3.4 Effect of CO2 on HCl capture by cycled MSCS
When CO2 is present in the chlorination atmosphere, CO2 and HCl simultaneously react with calcium-based sorbents. Thus, carbonation has an impact on the chlorination of the sorbent. The effect of 10% CO2 in the chlorination atmosphere on the HCl removal capacity of the cycled MSCS is depicted in Fig. 6. In the presence of CO2, YHCl,0 of the MSCS is almost the same as YHCl,10, and both are lower than those in the absence of CO2, respectively. The volume fraction of CO2 is 50 times higher than that of HCl in the chlorination atmosphere, so the cycled MSCS may react with CO2 preferentially to form CaCO3. Subsequently, the formed CaCO3 reacts with HCl. However, the pore structure of CaCO3 is significantly less developed than that of CaO, so the HCl capture capacity of CaCO3 is lower. Therefore, CO2 shows an adverse impact on HCl capture by the cycled MSCS. Duo et al.55 also found that the direct chlorination property of CaCO3 is lower than that of CaO. YHCl,0 and YHCl,10 of MSCS in the presence of 10% CO2 is reduced by about 35% and 20% due to the presence of CO2, respectively. This means that the negative impact of CO2 on HCl capture by the cycled MSCS declines with an increasing number of CO2 capture cycles. This phenomenon can be explained as follows. In fact, the CO2 capture capacity of the calcium-based sorbent always decays with the number of CO2 capture cycles due to sintering.
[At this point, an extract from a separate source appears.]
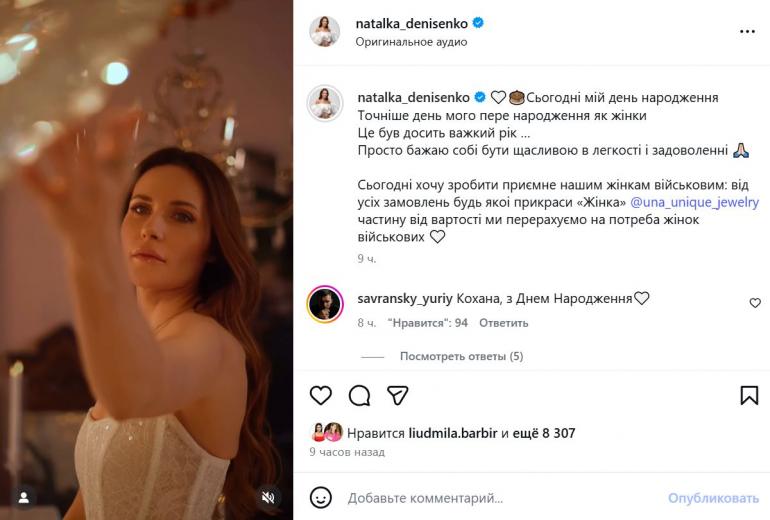Save post with bookmark icon
The width and height of the screenshot is (770, 520).
(x=749, y=395)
For example, our previous work47 has shown that the CO2 capture capacity of MSCS decreases by about 10% when increasing the cycle number from 1 to 10 in the absence of HCl. Therefore, when HCl is removed by the cycled MSCS, less CaCO3 is formed in the presence of CO2 with an increasing number of cycles. Accordingly, the negative impact of CO2 on the HCl removal of the cycled MSCS also becomes lower with an increasing number of cycles.
 |
| Fig. 6 Effect of CO2 on YHCl,N of cycled MSCS from various CO2 capture cycles (chlorination at 750 °C in 0.20% HCl/N2 for balance). | |
3.5 Effect of HCl volume fraction on HCl capture by cycled MSCS
Fig. 7 demonstrates the effect of the HCl volume fraction on the HCl capture capacity of MSCS and carbide slag for 90 min of chlorination which has experienced various CO2 capture cycles.
 |
| Fig. 7 Effect of HCl volume fraction on YHCl,N of MSCS and carbide slag from various CO2 capture cycles (chlorination at 750 °C for 90 min). | |
This shows that the HCl capture capacities of the cycled MSCS and the cycled carbide slag both almost increase linearly with HCl volume fraction. As the HCl volume fraction rises from 0.1% to 0.2%, YHCl,1 and YHCl,5 of MSCS increase by 150% and 170%, respectively. YHCl,1 of the carbide slag under 0.1%, 0.15% and 0.2% HCl are 78%, 45% and 9% higher than YHCl,5 under the corresponding HCl volume fraction, respectively. This reveals that the cycle number has a great effect on YHCl,N of the carbide slag under a low HCl volume fraction, but shows little effect under a high HCl volume fraction (e.g. 0.2% HCl). It is interesting to find that YHCl,1 and YHCl,5 of MSCS are almost equal, regardless of a high or low HCl volume fraction. This is possible because MSCS maintains a better pore structure with the aid of the support of MgO during the CO2 capture cycles, while the carbide slag suffered severe sintering and requires a high HCl volume fraction to offset the adverse effect of the change of pore structure. For the same HCl volume fraction and cycle number, MSCS exhibits higher YHCl,N than the carbide slag. YHCl,5 of MSCS under 0.15% and 0.2% HCl are approximately 2.1 and 1.7 times higher than those of the carbide slag, respectively.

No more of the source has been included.